**Your instructions:** Using the data below, copy out all lines with the word "button".
⁂
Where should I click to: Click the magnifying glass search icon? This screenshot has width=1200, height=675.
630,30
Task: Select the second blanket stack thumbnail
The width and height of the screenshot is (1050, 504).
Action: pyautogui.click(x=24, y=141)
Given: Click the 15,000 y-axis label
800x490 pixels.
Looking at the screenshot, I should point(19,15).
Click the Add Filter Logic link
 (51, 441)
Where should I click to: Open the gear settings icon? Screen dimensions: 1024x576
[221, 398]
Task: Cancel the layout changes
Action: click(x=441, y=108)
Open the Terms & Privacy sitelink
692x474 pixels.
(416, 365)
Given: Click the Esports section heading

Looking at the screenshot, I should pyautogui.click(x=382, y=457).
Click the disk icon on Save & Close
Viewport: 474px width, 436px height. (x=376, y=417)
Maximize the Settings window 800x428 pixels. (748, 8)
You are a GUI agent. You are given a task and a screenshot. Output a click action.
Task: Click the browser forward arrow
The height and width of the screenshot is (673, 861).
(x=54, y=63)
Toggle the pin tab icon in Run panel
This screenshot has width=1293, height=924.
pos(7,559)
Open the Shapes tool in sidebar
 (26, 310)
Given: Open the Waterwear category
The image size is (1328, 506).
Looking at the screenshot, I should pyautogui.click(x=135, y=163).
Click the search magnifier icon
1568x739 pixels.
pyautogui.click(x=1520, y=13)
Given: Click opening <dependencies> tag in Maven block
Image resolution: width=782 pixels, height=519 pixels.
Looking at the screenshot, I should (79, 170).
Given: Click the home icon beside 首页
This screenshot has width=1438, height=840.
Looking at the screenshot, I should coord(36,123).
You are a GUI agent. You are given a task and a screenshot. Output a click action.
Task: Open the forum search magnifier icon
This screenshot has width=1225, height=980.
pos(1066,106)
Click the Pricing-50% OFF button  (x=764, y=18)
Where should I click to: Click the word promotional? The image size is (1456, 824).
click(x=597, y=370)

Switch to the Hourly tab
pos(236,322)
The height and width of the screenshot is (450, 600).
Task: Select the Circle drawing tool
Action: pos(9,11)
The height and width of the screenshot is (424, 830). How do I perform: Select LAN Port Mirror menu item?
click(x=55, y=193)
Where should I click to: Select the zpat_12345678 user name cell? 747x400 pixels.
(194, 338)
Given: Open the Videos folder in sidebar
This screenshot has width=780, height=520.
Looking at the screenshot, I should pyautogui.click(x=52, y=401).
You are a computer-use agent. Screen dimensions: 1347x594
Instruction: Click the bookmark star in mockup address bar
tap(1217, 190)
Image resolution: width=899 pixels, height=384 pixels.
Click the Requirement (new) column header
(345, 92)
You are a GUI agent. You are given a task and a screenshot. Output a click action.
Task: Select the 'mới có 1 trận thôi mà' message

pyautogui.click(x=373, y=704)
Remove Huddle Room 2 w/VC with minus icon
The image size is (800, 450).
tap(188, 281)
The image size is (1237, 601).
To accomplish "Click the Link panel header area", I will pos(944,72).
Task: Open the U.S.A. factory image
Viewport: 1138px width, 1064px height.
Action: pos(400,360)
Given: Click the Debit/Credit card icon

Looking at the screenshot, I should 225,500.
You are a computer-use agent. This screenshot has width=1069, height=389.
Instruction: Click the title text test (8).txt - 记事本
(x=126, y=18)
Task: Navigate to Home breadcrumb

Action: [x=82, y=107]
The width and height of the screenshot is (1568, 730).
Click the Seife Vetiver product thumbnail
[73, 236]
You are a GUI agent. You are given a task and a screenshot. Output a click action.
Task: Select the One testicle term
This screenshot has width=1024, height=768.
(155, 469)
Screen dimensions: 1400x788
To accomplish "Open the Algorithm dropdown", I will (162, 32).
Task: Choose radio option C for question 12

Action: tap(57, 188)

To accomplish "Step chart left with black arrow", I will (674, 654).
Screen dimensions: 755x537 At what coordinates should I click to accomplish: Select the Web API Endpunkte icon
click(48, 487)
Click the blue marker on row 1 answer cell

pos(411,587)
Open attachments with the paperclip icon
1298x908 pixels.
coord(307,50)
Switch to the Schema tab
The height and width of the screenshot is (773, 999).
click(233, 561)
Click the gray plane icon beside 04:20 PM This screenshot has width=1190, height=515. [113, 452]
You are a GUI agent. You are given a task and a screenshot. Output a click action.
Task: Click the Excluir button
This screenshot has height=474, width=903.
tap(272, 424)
⁂
**Exercise result:**
Click the Pricing-50% OFF button  (x=764, y=18)
Task: Click the Excluir button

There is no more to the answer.